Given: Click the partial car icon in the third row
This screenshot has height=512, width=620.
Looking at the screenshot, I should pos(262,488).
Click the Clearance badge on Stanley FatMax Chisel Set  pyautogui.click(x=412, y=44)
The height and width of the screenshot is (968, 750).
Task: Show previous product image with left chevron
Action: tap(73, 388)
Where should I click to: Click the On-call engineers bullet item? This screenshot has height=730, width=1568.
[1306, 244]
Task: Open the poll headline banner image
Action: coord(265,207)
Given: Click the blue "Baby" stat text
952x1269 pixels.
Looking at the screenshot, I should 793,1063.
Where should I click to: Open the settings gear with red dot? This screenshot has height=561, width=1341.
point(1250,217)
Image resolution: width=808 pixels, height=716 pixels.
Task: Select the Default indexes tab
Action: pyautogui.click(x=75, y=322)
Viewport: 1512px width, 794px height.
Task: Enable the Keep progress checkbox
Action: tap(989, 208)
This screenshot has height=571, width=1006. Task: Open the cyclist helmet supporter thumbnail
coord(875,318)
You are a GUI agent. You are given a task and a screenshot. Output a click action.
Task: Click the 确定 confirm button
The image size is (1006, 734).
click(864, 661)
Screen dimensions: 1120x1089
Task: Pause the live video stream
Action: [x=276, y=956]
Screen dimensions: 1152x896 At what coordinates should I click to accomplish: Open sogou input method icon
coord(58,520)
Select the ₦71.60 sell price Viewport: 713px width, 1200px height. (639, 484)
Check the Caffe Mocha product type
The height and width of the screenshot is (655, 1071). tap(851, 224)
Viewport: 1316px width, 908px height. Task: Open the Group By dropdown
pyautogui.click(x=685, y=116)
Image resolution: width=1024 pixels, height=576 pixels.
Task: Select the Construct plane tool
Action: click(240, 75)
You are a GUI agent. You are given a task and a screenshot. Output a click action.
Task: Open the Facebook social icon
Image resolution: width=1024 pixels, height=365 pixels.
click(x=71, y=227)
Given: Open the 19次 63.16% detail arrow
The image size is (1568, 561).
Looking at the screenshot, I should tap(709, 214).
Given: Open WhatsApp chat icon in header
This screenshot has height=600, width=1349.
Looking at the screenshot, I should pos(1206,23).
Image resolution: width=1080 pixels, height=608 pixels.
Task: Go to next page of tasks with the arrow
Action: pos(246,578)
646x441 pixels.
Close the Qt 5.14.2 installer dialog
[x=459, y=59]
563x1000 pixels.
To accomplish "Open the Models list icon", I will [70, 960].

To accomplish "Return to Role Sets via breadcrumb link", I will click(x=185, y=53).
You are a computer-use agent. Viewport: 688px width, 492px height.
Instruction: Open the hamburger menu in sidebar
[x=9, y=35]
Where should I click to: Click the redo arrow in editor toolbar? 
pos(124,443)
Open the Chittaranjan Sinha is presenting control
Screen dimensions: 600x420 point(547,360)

════════════════════

Exercise:
Every record above has to appear again, word for word.

Response to the task:
Given: Click the partial car icon in the third row
This screenshot has height=512, width=620.
Looking at the screenshot, I should pos(262,488).
Click the Clearance badge on Stanley FatMax Chisel Set  pyautogui.click(x=412, y=44)
The height and width of the screenshot is (968, 750).
Task: Show previous product image with left chevron
Action: tap(73, 388)
Where should I click to: Click the On-call engineers bullet item? This screenshot has height=730, width=1568.
[1306, 244]
Task: Open the poll headline banner image
Action: coord(265,207)
Given: Click the blue "Baby" stat text
952x1269 pixels.
Looking at the screenshot, I should 793,1063.
Where should I click to: Open the settings gear with red dot? This screenshot has height=561, width=1341.
point(1250,217)
Image resolution: width=808 pixels, height=716 pixels.
Task: Select the Default indexes tab
Action: pyautogui.click(x=75, y=322)
Viewport: 1512px width, 794px height.
Task: Enable the Keep progress checkbox
Action: tap(989, 208)
This screenshot has height=571, width=1006. Task: Open the cyclist helmet supporter thumbnail
coord(875,318)
You are a GUI agent. You are given a task and a screenshot. Output a click action.
Task: Click the 确定 confirm button
The image size is (1006, 734).
click(864, 661)
Screen dimensions: 1120x1089
Task: Pause the live video stream
Action: [x=276, y=956]
Screen dimensions: 1152x896 At what coordinates should I click to accomplish: Open sogou input method icon
coord(58,520)
Select the ₦71.60 sell price Viewport: 713px width, 1200px height. (639, 484)
Check the Caffe Mocha product type
The height and width of the screenshot is (655, 1071). tap(851, 224)
Viewport: 1316px width, 908px height. Task: Open the Group By dropdown
pyautogui.click(x=685, y=116)
Image resolution: width=1024 pixels, height=576 pixels.
Task: Select the Construct plane tool
Action: click(240, 75)
You are a GUI agent. You are given a task and a screenshot. Output a click action.
Task: Open the Facebook social icon
Image resolution: width=1024 pixels, height=365 pixels.
click(x=71, y=227)
Given: Open the 19次 63.16% detail arrow
The image size is (1568, 561).
Looking at the screenshot, I should tap(709, 214).
Given: Open WhatsApp chat icon in header
This screenshot has height=600, width=1349.
Looking at the screenshot, I should pos(1206,23).
Image resolution: width=1080 pixels, height=608 pixels.
Task: Go to next page of tasks with the arrow
Action: pos(246,578)
646x441 pixels.
Close the Qt 5.14.2 installer dialog
[x=459, y=59]
563x1000 pixels.
To accomplish "Open the Models list icon", I will [70, 960].

To accomplish "Return to Role Sets via breadcrumb link", I will click(x=185, y=53).
You are a computer-use agent. Viewport: 688px width, 492px height.
Instruction: Open the hamburger menu in sidebar
[x=9, y=35]
Where should I click to: Click the redo arrow in editor toolbar? 
pos(124,443)
Open the Chittaranjan Sinha is presenting control
Screen dimensions: 600x420 point(547,360)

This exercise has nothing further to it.